Pruning-based Baseline Approach to Trojan Detection in AI Models

Goal

This code is for classifying convolutional neural network (CNN) models into those trained with Trojans (TwT) and those trained without Trojans (TwoT). It is based on Rounds 1, 2, 3, 4, 5, 6, and 7 TrojAI Challenge datasets posted at URL.

Method description

@misc{bajcsy2021baseline,
      title={Baseline Pruning-Based Approach to Trojan Detection in Neural Networks}, 
      author={Peter Bajcsy and Michael Majurski},
      year={2021},
      eprint={2101.12016},
      archivePrefix={arXiv},
      primaryClass={cs.CR}
}

Inputs

Trained CNN models with metadata about presence or absence of Trojans (clean or poisoned model).
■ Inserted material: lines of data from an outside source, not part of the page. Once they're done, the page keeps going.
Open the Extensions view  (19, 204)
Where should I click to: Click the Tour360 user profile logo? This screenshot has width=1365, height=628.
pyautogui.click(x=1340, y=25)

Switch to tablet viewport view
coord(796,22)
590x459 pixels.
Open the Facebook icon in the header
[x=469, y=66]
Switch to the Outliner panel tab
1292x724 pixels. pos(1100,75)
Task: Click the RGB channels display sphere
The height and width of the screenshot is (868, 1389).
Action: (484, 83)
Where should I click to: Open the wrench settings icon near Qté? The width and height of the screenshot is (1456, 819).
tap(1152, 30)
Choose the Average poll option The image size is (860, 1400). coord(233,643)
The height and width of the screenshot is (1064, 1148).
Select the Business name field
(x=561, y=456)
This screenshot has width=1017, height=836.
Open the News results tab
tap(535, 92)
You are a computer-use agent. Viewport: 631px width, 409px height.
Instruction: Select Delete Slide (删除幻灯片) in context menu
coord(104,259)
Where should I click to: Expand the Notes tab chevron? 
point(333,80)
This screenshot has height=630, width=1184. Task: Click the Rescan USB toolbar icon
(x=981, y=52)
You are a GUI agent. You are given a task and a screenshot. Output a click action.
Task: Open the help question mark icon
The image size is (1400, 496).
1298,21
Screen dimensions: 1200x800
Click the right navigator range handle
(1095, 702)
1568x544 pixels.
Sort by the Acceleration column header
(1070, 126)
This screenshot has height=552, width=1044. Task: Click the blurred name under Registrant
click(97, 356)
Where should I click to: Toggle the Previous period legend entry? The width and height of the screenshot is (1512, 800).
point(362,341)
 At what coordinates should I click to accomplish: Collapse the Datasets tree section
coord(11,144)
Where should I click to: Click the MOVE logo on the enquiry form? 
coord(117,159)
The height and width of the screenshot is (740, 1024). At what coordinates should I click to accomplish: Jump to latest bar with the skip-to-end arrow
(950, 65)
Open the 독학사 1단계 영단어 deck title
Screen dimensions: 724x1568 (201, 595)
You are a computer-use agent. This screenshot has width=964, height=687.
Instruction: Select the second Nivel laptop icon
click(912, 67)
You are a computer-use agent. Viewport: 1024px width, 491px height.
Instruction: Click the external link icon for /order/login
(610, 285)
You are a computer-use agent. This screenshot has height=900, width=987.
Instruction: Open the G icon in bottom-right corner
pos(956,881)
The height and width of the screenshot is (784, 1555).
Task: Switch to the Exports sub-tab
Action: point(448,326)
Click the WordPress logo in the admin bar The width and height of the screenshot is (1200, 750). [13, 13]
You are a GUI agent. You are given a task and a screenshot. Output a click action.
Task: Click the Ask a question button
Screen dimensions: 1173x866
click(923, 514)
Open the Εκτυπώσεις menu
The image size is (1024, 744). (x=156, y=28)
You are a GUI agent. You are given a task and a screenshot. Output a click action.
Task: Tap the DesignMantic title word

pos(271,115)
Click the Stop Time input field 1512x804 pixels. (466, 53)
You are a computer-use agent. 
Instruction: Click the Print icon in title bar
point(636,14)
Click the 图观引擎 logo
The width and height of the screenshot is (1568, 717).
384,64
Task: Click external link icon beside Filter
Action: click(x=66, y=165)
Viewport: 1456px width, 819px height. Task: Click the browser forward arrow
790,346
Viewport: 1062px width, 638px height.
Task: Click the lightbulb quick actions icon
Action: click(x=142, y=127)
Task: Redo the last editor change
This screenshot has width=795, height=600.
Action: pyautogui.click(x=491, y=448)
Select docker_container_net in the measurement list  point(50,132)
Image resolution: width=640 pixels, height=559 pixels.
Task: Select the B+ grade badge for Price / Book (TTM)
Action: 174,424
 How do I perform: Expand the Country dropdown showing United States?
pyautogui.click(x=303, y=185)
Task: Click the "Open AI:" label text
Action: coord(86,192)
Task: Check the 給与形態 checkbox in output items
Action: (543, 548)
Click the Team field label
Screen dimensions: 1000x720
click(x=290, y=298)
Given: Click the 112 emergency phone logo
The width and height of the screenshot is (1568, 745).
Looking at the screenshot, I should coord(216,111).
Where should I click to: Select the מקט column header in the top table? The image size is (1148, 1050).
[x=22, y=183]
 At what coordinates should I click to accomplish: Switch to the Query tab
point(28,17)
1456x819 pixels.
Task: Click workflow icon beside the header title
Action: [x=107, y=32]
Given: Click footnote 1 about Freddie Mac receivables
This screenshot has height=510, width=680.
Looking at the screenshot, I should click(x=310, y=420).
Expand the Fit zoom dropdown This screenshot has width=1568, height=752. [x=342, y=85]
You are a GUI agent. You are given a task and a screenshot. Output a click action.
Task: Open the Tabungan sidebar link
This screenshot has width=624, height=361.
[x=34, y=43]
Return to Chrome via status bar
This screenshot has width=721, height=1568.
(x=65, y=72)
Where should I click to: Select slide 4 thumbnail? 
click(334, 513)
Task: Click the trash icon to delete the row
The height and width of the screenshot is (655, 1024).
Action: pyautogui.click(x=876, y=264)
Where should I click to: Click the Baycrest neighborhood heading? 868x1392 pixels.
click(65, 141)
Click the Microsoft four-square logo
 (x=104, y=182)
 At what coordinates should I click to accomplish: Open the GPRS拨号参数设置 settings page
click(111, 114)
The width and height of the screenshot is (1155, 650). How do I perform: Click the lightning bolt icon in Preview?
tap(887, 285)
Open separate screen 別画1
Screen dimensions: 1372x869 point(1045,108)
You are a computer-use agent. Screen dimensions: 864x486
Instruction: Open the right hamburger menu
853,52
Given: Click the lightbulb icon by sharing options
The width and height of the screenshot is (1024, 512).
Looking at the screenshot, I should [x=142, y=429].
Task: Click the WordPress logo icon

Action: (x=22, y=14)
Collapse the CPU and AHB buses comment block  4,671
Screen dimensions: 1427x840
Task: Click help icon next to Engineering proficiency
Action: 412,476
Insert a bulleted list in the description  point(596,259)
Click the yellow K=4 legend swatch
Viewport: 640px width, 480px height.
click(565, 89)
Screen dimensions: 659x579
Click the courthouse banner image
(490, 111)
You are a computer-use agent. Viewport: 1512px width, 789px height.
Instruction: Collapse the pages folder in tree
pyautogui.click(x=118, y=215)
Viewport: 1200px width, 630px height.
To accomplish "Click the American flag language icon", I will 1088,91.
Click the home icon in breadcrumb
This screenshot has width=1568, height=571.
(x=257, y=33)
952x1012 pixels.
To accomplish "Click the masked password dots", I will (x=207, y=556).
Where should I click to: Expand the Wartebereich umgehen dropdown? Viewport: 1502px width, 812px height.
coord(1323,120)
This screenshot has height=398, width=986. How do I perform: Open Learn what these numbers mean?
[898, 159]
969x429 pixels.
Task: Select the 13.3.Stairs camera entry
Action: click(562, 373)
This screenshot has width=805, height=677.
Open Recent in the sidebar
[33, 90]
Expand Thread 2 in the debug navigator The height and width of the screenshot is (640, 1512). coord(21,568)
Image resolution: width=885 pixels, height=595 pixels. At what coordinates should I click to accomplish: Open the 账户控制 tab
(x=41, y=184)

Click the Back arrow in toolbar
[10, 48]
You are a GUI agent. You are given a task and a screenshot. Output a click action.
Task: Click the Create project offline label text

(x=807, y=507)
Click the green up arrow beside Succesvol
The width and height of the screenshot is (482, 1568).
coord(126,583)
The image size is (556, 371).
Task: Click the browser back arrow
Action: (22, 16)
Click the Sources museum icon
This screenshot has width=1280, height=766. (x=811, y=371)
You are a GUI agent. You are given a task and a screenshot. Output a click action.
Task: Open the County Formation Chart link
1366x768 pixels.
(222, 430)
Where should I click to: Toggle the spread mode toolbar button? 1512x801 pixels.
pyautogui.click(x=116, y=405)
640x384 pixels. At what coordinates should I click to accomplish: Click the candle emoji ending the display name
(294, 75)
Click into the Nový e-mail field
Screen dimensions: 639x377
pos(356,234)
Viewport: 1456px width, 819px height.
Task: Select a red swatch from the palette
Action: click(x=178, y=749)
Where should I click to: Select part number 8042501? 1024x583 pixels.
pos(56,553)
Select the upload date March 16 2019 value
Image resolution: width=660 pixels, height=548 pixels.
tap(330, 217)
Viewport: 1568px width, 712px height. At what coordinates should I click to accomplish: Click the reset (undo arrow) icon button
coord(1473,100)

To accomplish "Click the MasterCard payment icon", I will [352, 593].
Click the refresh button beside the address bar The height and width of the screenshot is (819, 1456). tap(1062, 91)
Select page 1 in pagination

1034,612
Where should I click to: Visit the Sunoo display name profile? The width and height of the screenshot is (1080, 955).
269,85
Images without Trojans that encode a predicted classification label in file names.

Outputs

Probability of the input CNN model being trained with Trojan (being poisoned)

Installation

Follow the installation of conda at URL.

conda create -n my_env python=3.4

conda env list

conda activate my_env

pip install -r requirements.txt

Note 1: The file 'requirements.txt' defines the minimum installation requirements for Round 1 and Round 2. The file was created on Windows OS, but the requirements extracted on Linux Ubuntu OS have additional OS specific libraries. The key libraries are torch==1.5.0+cpu and torchvision==0.6.0+cpu.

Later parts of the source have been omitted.